## Objetivo da tarefa
Prossiga o texto sobre o recurso interposto contra a rejeição da acusação, começando logo após a última frase apresentada.

## Texto de leitura
--------------------------------------------------
Acórdão nº 74/09.9GAMDA.C1 de Court of Appeal of Coimbra (Portugal), 01 de Junho de 2011

Magistrado ResponsávelLU
Data da Resolução01 de Junho de 2011
EmissorCourt of Appeal of Coimbra (Portugal)

Nos autos supra identificados, decidiu o tribunal rejeitar “a acusação deduzida por ser a mesma manifestamente infundada, nos termos do disposto no art.º 311.º n.º 2, al. a) e n.º 3, al. d), do CPP.” Inconformado com o decidido, o assistente interpôs recurso no qual apresentou as seguintes conclusões (transcrição): “1 - Entendeu o douto tribunal a quo que a imputação feita ao ora recorrente "não constitui a formulação de um juízo de valor mas sim a mera imputação de um determinado facto ou comportamento", interpretação esta com a qual o ora recorrente não pode concordar.

2 - Em primeiro lugar, porque constitui um juízo de valor a escolha de, pela primeira vez e sem que nunca tal tivesse ocorrido, incluir numa lista de "dadores", 11m "não dador"; depois, porque tal "opção" não deveria ter sido tomada, precisamente porque traduz um juízo de valor na distinção entre os dignos, respeitados e honrados "dadores", contra os indignos, desonestos e desonrados "não dadores"; finalmente, porque volta a traduzir um juízo de valor a escolha do nome do assistente para ser anunciado publicamente como "não dador".

3 - Ao contrário do alegado no douto despacho recorrido, o "anúncio" de quem não entregou nada à Comissão - correcção: de que o assistente não entregou nada à Comissão - é muito mais do que um "mero facto objectivo", encerrando claramente um juízo de valor depreciativo acerca do carácter do ora recorrente, ofensivo da sua honra e consideração.

4 - Para se tratar de um "mero facto objectivo", teria de conter o nome de todas a." pessoas que, como o ora recorrente, optaram por contribuir para a festa através do peditório da eucaristia a tal destinado, bem como de todas aquelas que pura e simples mente não quiseram, ou não puderam, para ela contribuir - e ainda assim, a divulgação/anúncio de tal "lista" não deixaria de se traduzir num juízo de valor depreciativo: os "sovinas e indignos da festa", comparativamente à lista "dos bons", os que contribuíram, com pouco que fosse ...
--------------------------------------------------
## Dados apresentados
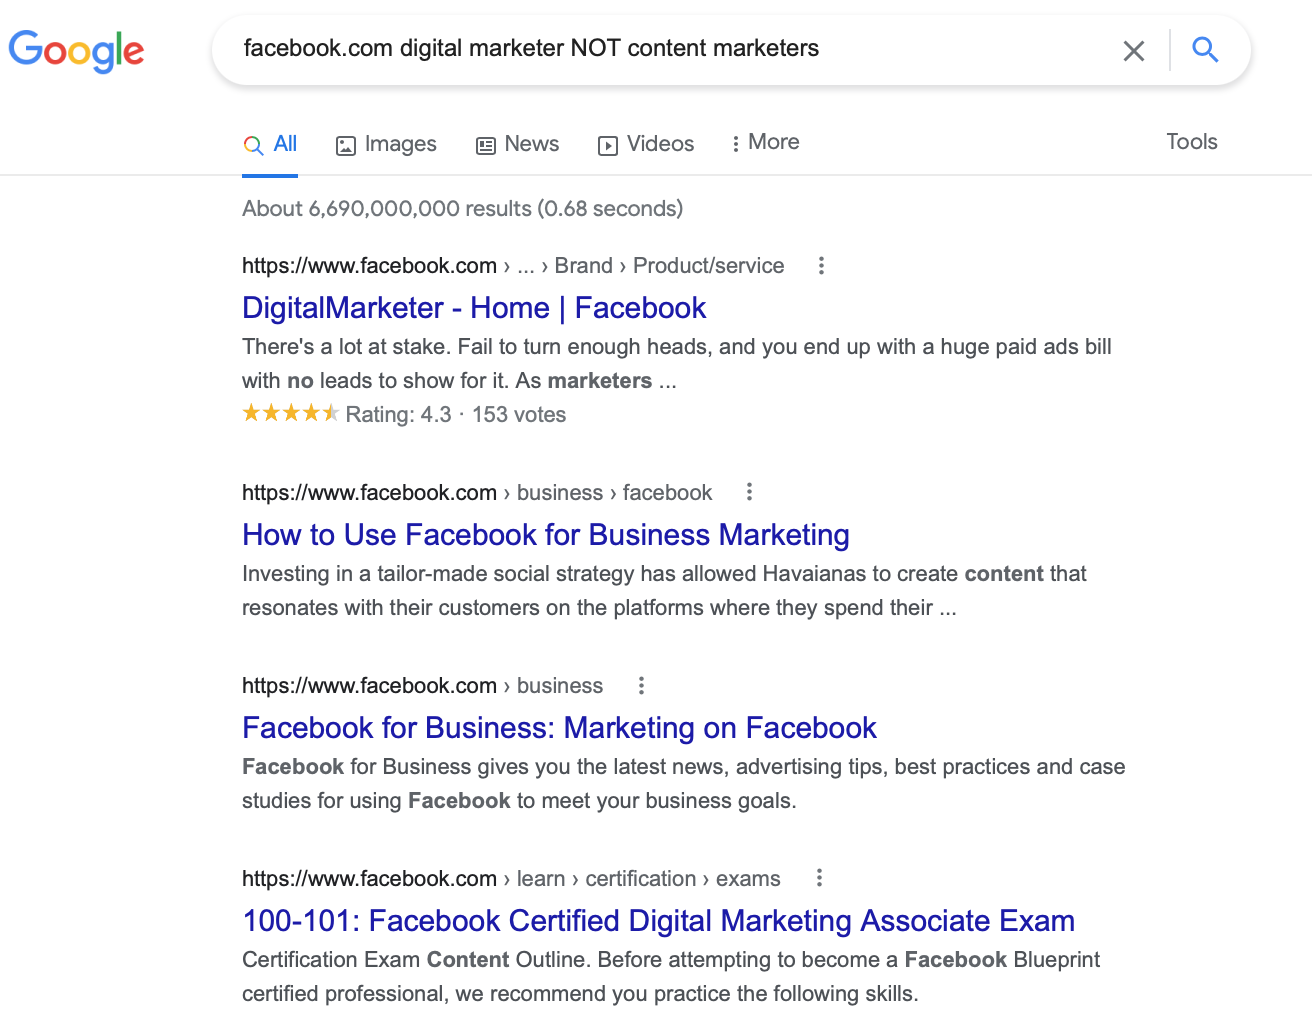Switch to the News tab
The width and height of the screenshot is (1312, 1036).
pyautogui.click(x=517, y=144)
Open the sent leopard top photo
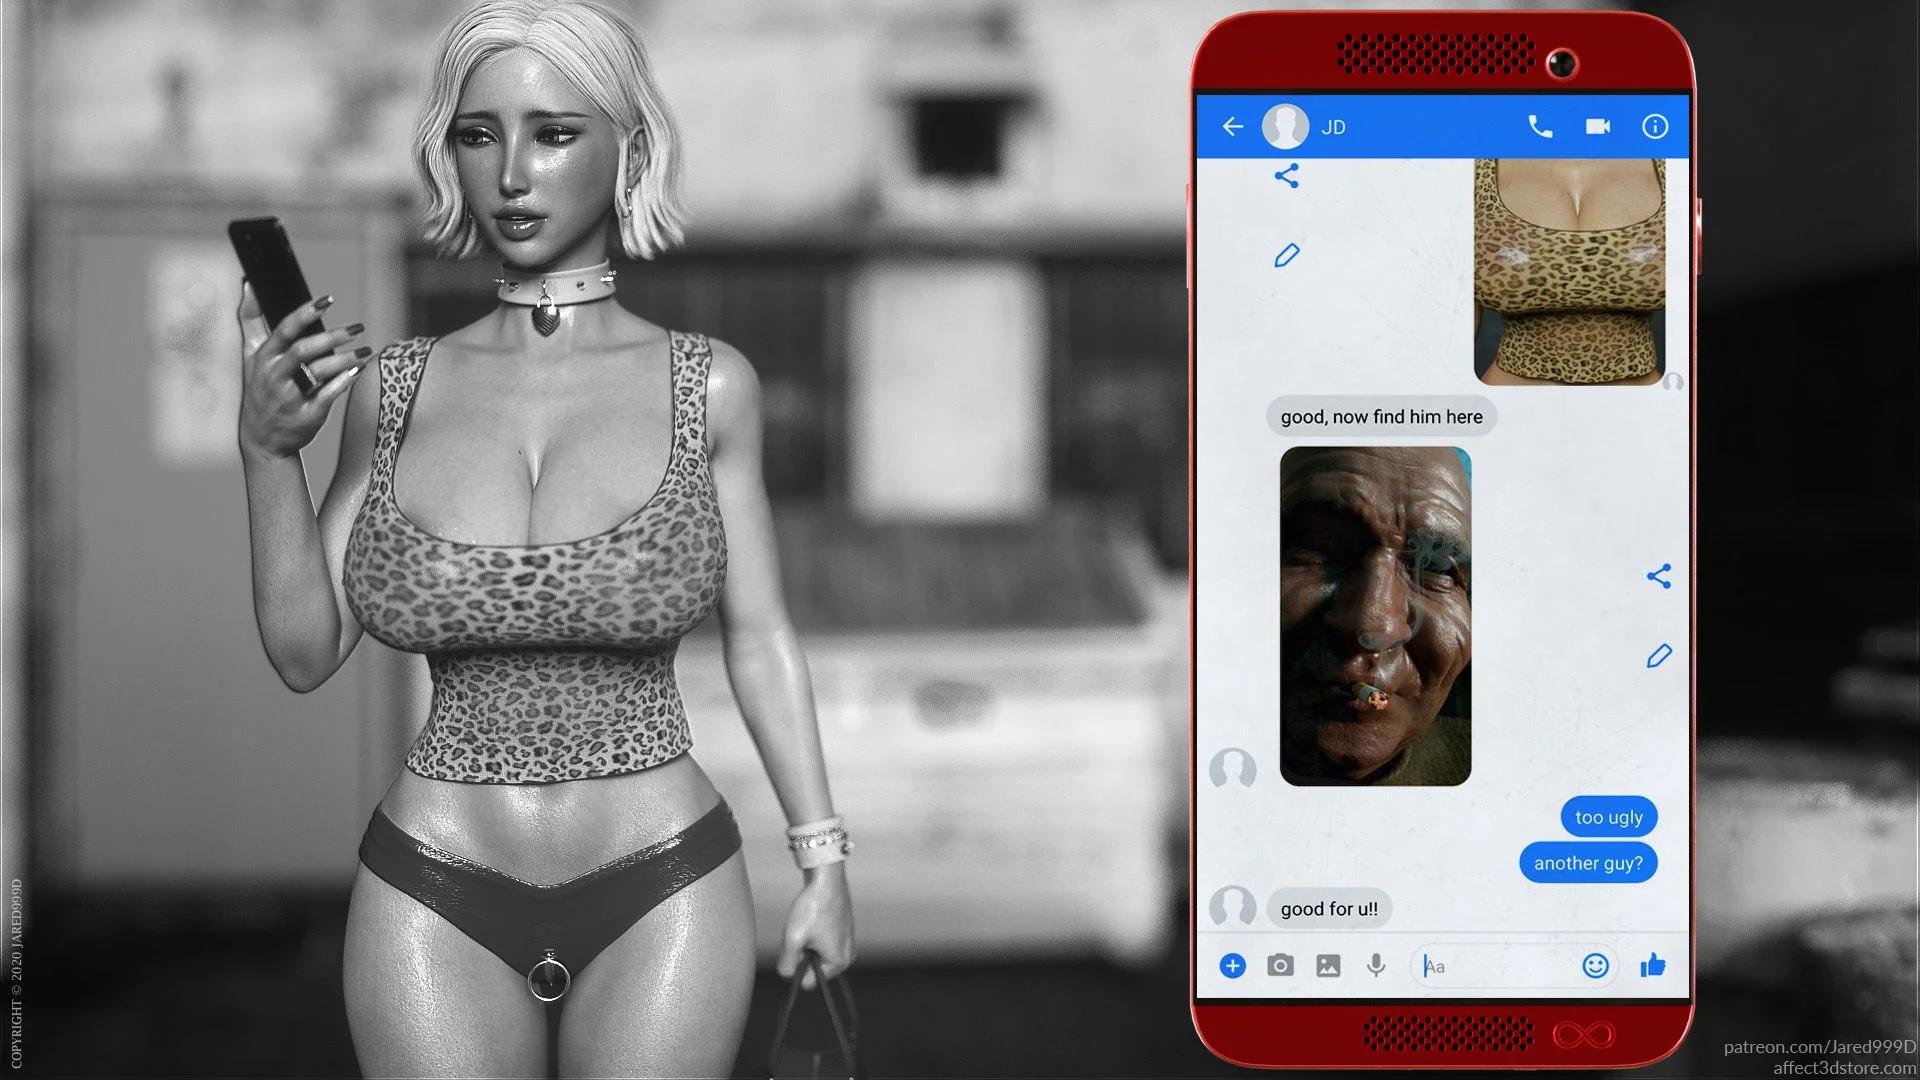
--------------------------------------------------
## Resposta ao exercício
5 - Não existe qualquer tipo de explicação, motivo, ou razão atendível para que um tal anúncio seja feito numa qualquer igreja, por uma qualquer comissão de festas ou do que quer que seja, e muito menos numa terra pequena como K... ...

6 - Independentemente da veracidade da imputação que lhe é feita pelos arguidos, sempre o ora recorrente a reputaria de ofensiva, dado ser o tipo de "facto" que não pode/deve ser divulgado, por se referir à esfera íntima e pessoal da vida privada de cada um - abrangida, portanto, pelo nº 3 do artigo 180º do Código Penal - o que deixou bem expresso nos artigos 5° e 6° da acusação particular por si deduzida.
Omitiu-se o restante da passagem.